----- RECORDS SHOWN -----
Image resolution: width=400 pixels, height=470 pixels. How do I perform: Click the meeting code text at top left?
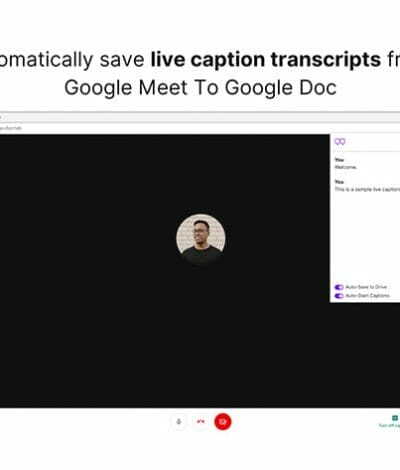pos(11,128)
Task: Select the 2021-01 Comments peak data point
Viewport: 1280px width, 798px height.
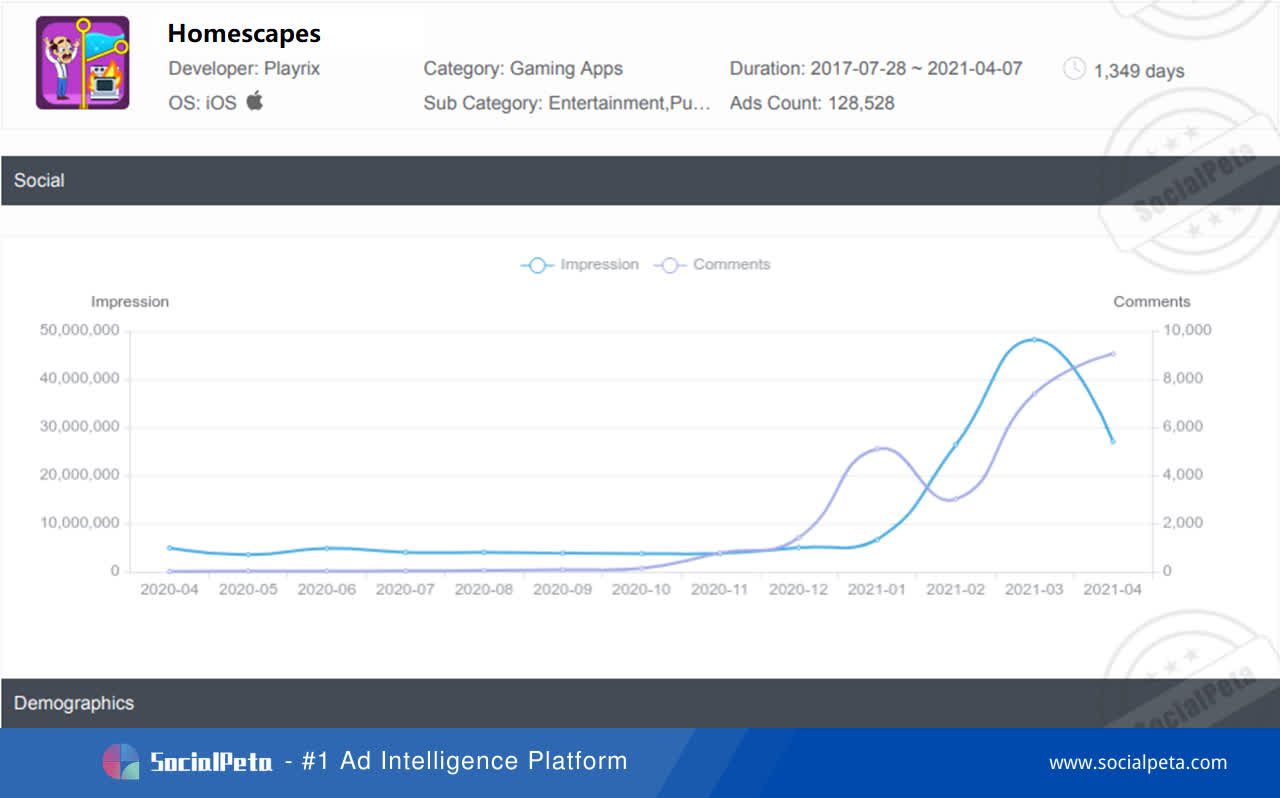Action: click(877, 448)
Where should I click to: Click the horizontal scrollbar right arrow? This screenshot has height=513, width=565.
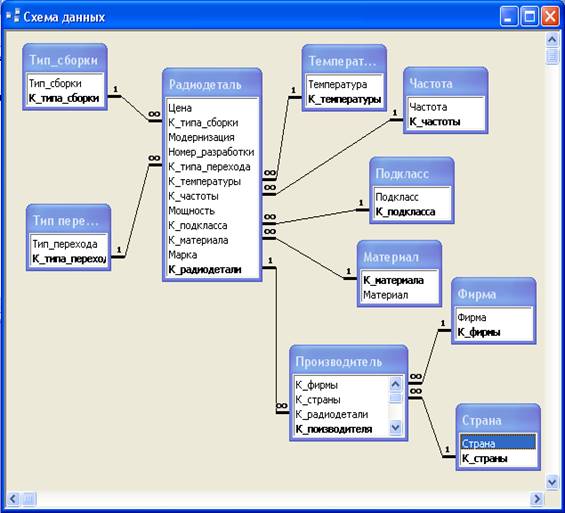click(x=537, y=499)
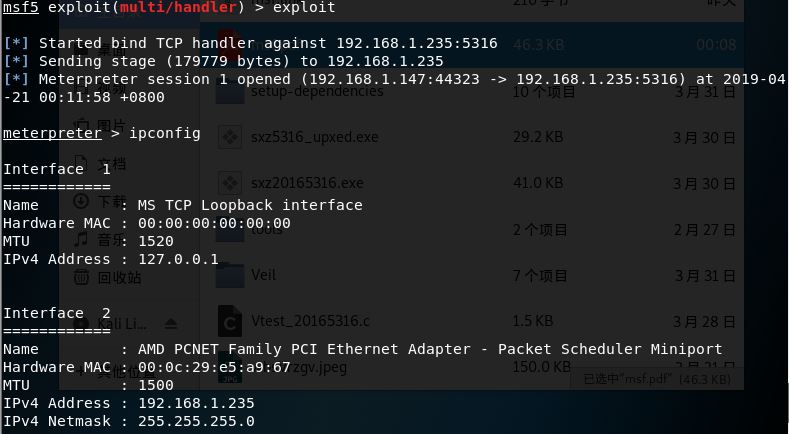
Task: Click the 下载 download arrow icon in sidebar
Action: (x=82, y=201)
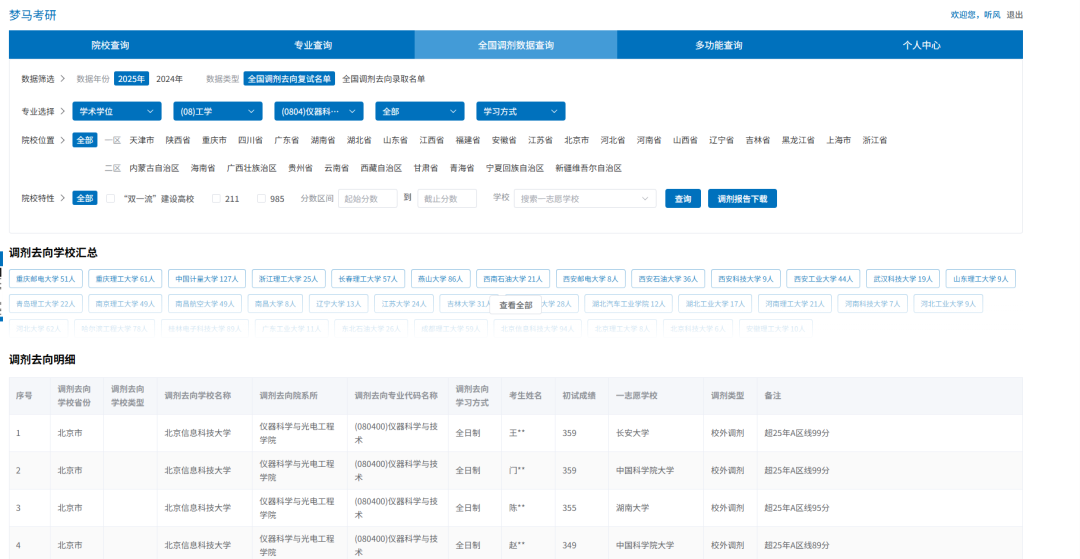This screenshot has width=1080, height=559.
Task: Expand the (0804)仪器科学 major dropdown
Action: pyautogui.click(x=319, y=111)
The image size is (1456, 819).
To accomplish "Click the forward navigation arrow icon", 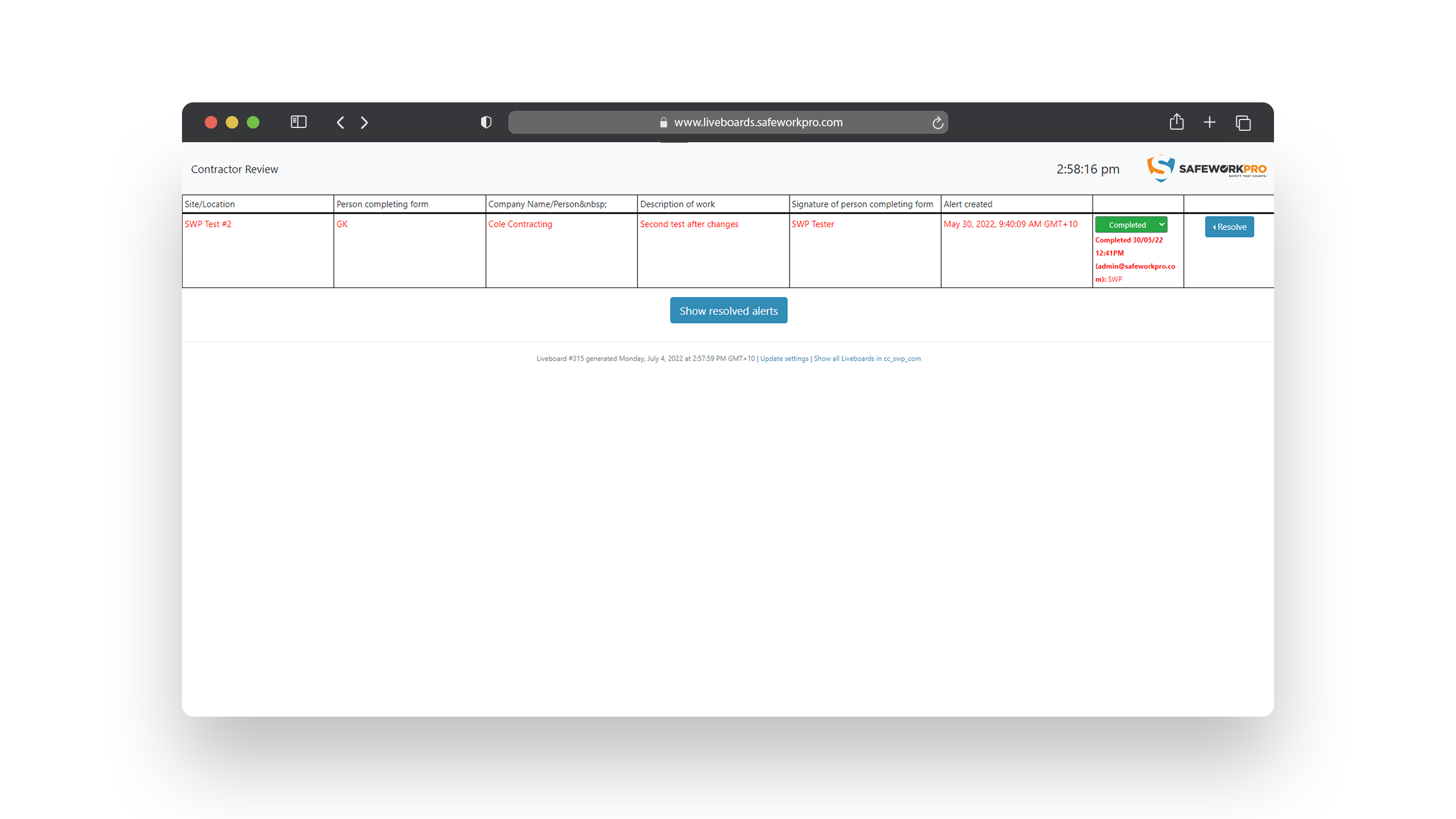I will 365,122.
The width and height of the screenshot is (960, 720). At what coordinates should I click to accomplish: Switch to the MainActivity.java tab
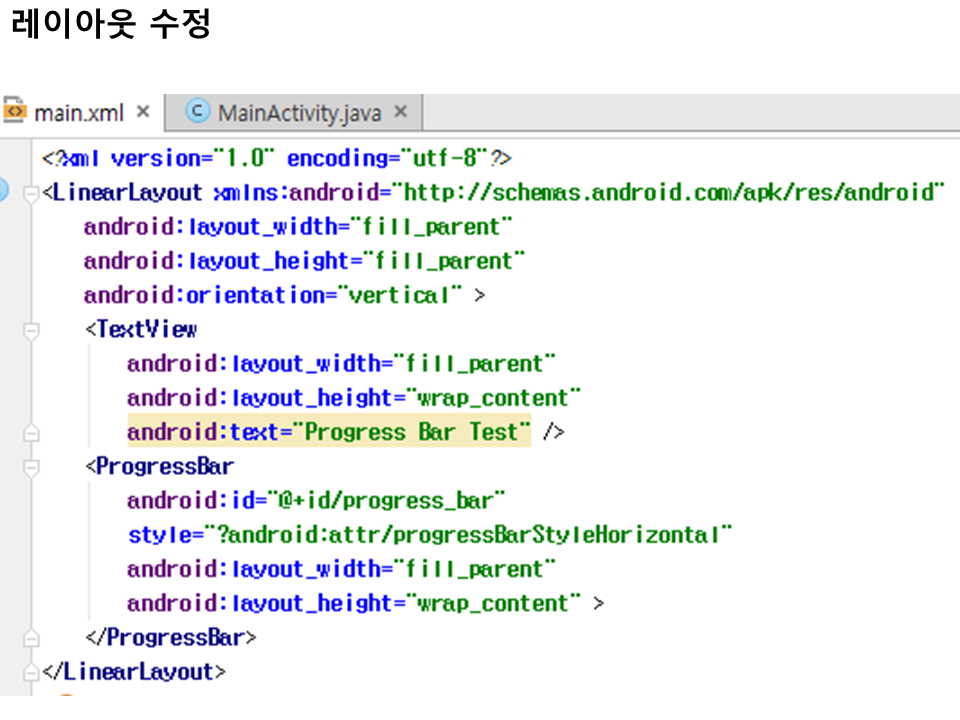pyautogui.click(x=299, y=113)
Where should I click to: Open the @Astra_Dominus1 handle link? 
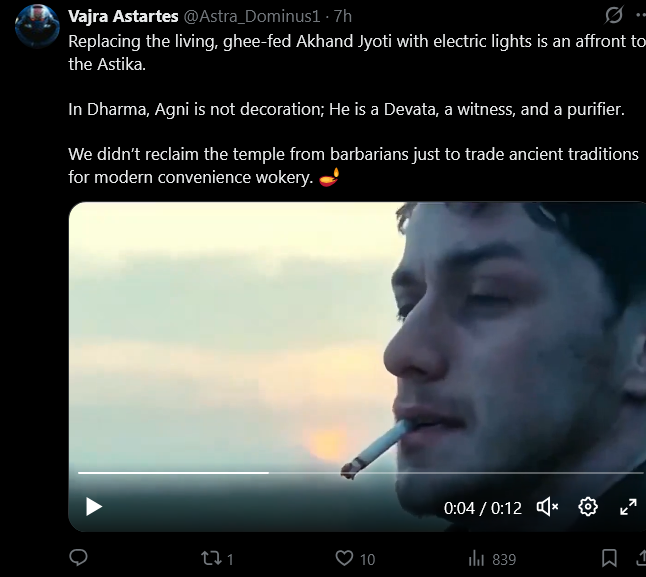(x=252, y=17)
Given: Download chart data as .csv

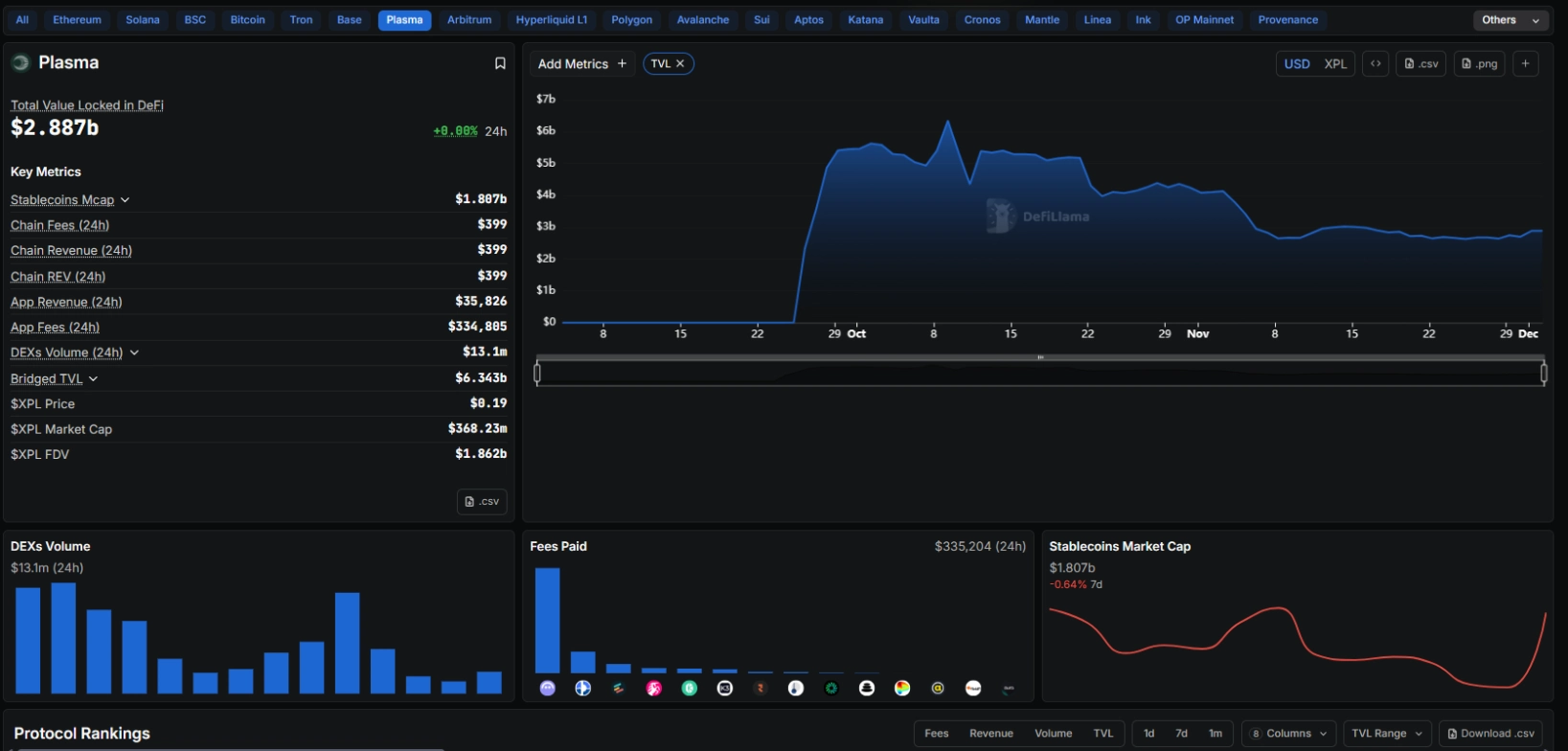Looking at the screenshot, I should (x=1420, y=64).
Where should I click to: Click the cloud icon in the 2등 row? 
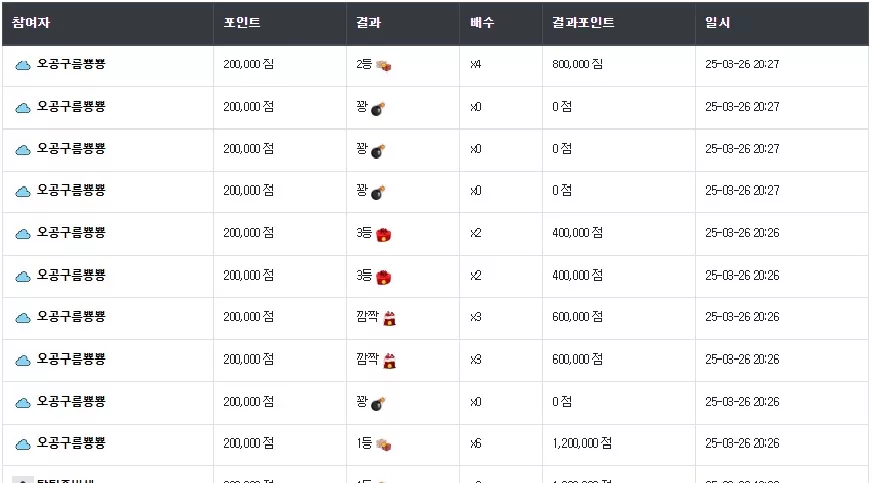(23, 66)
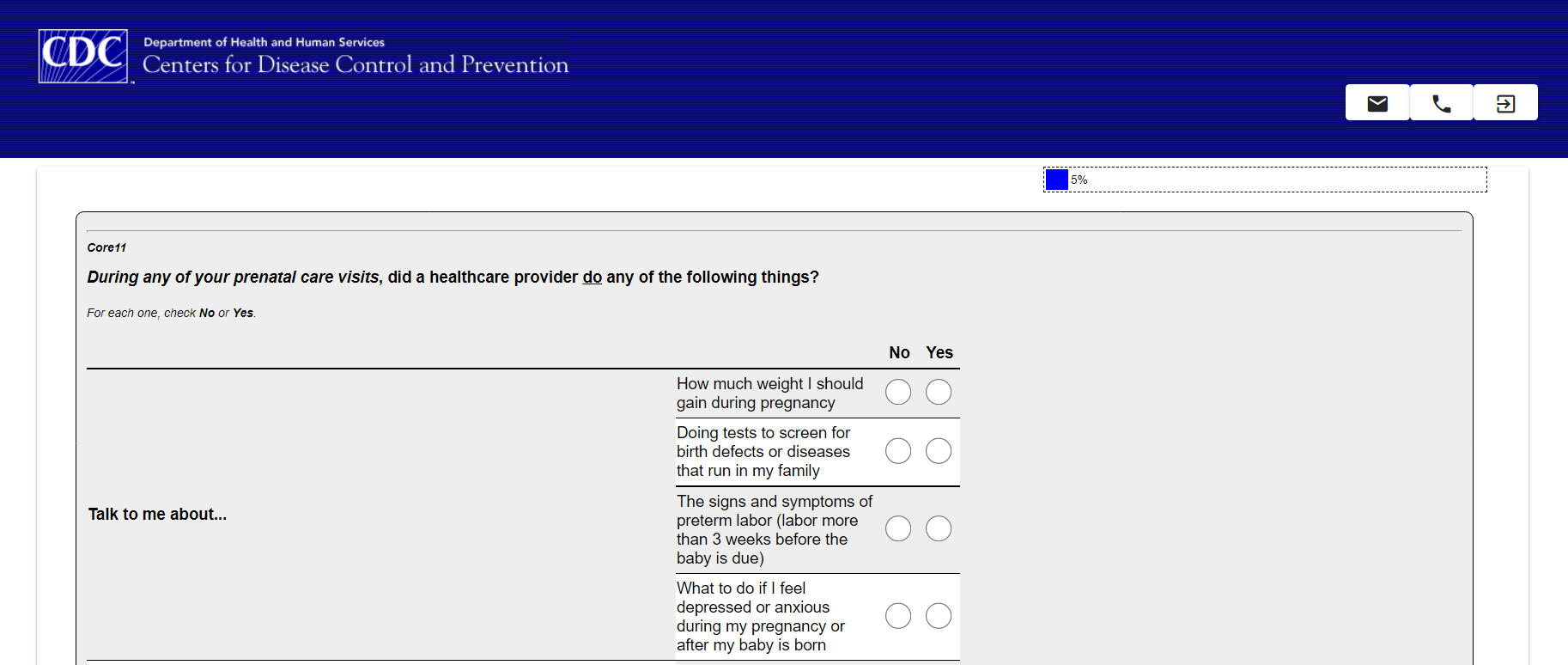Image resolution: width=1568 pixels, height=665 pixels.
Task: Click the Core11 question label
Action: [x=106, y=247]

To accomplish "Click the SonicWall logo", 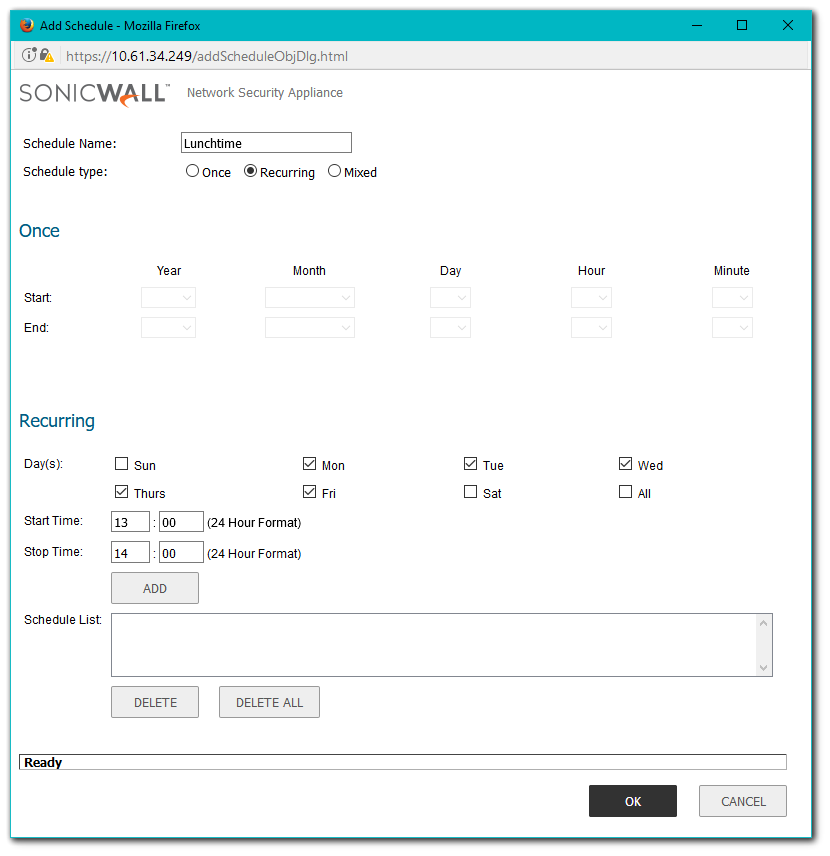I will pos(96,94).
-----
PROBLEM TO SOLVE:
Write out the records above exactly. Begin with the first line, end with the line holding "The image size is (1456, 819).", and drop the pictures.

TASK OUTPUT:
Image resolution: width=400 pixels, height=470 pixels. How do I perform: Click the meeting code text at top left?
pos(11,128)
Task: Select the 2021-01 Comments peak data point
Viewport: 1280px width, 798px height.
Action: click(877, 448)
Where should I click to: Click the horizontal scrollbar right arrow? This screenshot has height=513, width=565.
click(x=537, y=499)
Task: Click the 下载 download arrow icon in sidebar
Action: (x=82, y=201)
This screenshot has width=1080, height=559.
Task: Expand the (0804)仪器科学 major dropdown
Action: pyautogui.click(x=319, y=111)
The image size is (1456, 819).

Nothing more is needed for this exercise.